How do I run Gamess?

Please note: The FAQ pages at the HPCVL website are continuously being revised. Some pages might pertain to an older configuration of the system. Please let us know if you encounter problems or inaccuracies, and we will correct the entries.

Before you can access the Gamess executables and run the program, you have to read the license agreement that exists between the Gamess distributors and HPCVL. You also have to sign a statement that you have done so, and return it to us (see here for more information).

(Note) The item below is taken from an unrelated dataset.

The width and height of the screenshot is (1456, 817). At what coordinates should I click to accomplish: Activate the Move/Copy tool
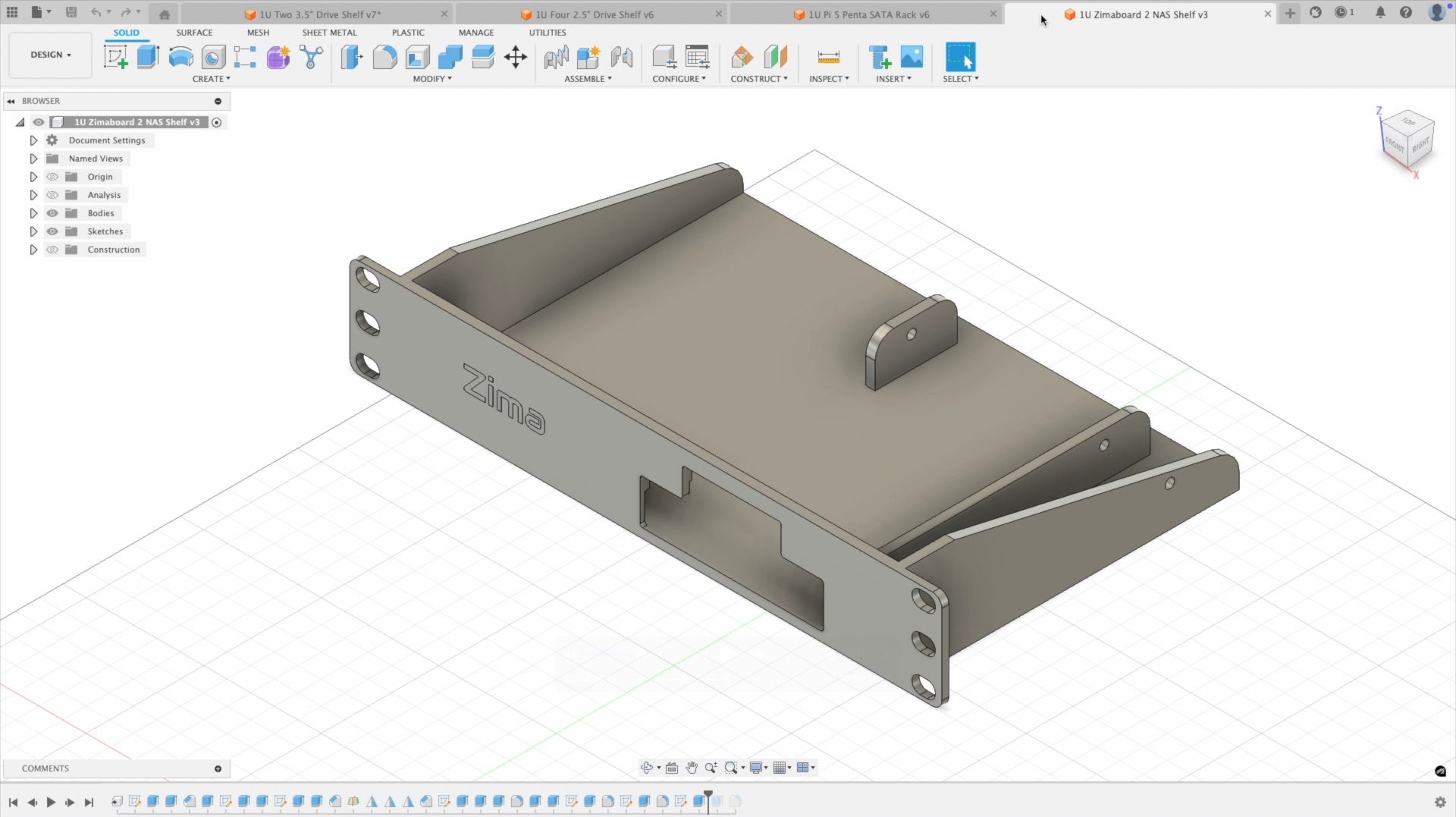pyautogui.click(x=516, y=57)
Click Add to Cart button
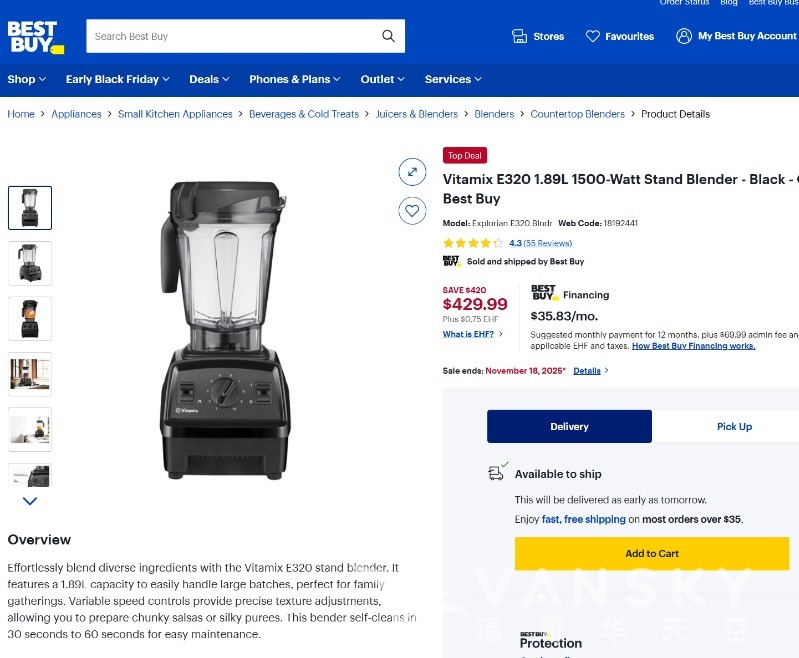Viewport: 799px width, 658px height. 651,553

To run Gamess, a script file rungms is used. This file resides in the same directory as the gamess.01.x executable. Assuming that the home of the script file and executable is in your path, all you need to do is type

rungms case_name n_procs

where case_name is the name of the input file (file extension is assumed to be .inp and must not be specified), and n_procs stands for the number of processes to be used in a parallel Gamess run. If n_procs=1 a serial run will be performed. Due to internal limitations of the present Gamess version, the maximum value for n_procs is eight (8). The script rungms sets a scratch space directory to /scratch/$USER and all temporary files and intermediate output will be placed in that directory. Make sure that you copy files that you will need later on from there before running Gamess again with the same case_name, as it will likely fail otherwise.

Like most programs, Gamess requires an input (.inp) file that describes the system (usually a molecule) for which the calculation will be performed, specifies the level of calculation (eg, CISD), and provides other necessary information (starting orbitals, basis sets, required properties, etc). The format of the input is considerably more demanding than the one required for Gaussian (another widely used electronic-structure program), and much less information is hidden inside of defaults. This makes Gamess a very flexible program, but increases the risk of doing something wrong. Careful study of example input files and the documentation is required to run Gamess successfully. This is particularly true for CI or CAS-SCF calculations.

Once an input file is prepared, you will have to make the decision if you want to run Gamess in serial or in parallel mode. Gamess supports the use of multiple processors. However, the scaling (ie, the efficiency of parallel processing) varies with the type of calculation and the systems. We suggest you perform a small test calculation of the same type as your production calculation (eg, with a minimal basis set), and rerun it several times with a varying number of processors. Compare the timings and use the maximum number of processors that yield acceptable scaling for your production calculation.

Gamess has to be run via the Grid Engine, which is a load-balancing program that submits batch jobs to low-load processors on the cluster cluster. To learn more about this program, click here. A Gamess job is submitted to the Grid Engine in the form of an execution script. Download a template for such a script here.

In the template, just replace all entries enclosed in by the proper values. The lines starting with "#$ -o" and "#$ -e" define the standard output and standard error files, respectively. Note that all lines starting with "#$" are directives for the Grid Engine, and will be interpreted when the script is submitted to that program. The "#$ -V" and "#$ -cwd" instruct the executing shell of the script to inherit the environment of the calling shell (for instance the path), and set the starting directory to the current working directory, repsectively. You also need to specify the name of the input file just like in an interactive run. The input file is supposed to have "file extension" .inp and reside in the same directory as the Grid Engine script. The extension should not be specified. The number of processes is specified in the "#$ -pe" line, which instructs the Grid Engine to allocate the proper number of CPUs for your run. You do not have to specify it separately in the rungms command line, because Grid Engine sets the environment variable$NSLOTS properly.

We assume your Grid Engine script is called gamess.csh. The script is submitted to GridEngine by typing

qsub gamess.csh

No further specification of the output is necessary, since this is done inside the script and handled by GridEngine.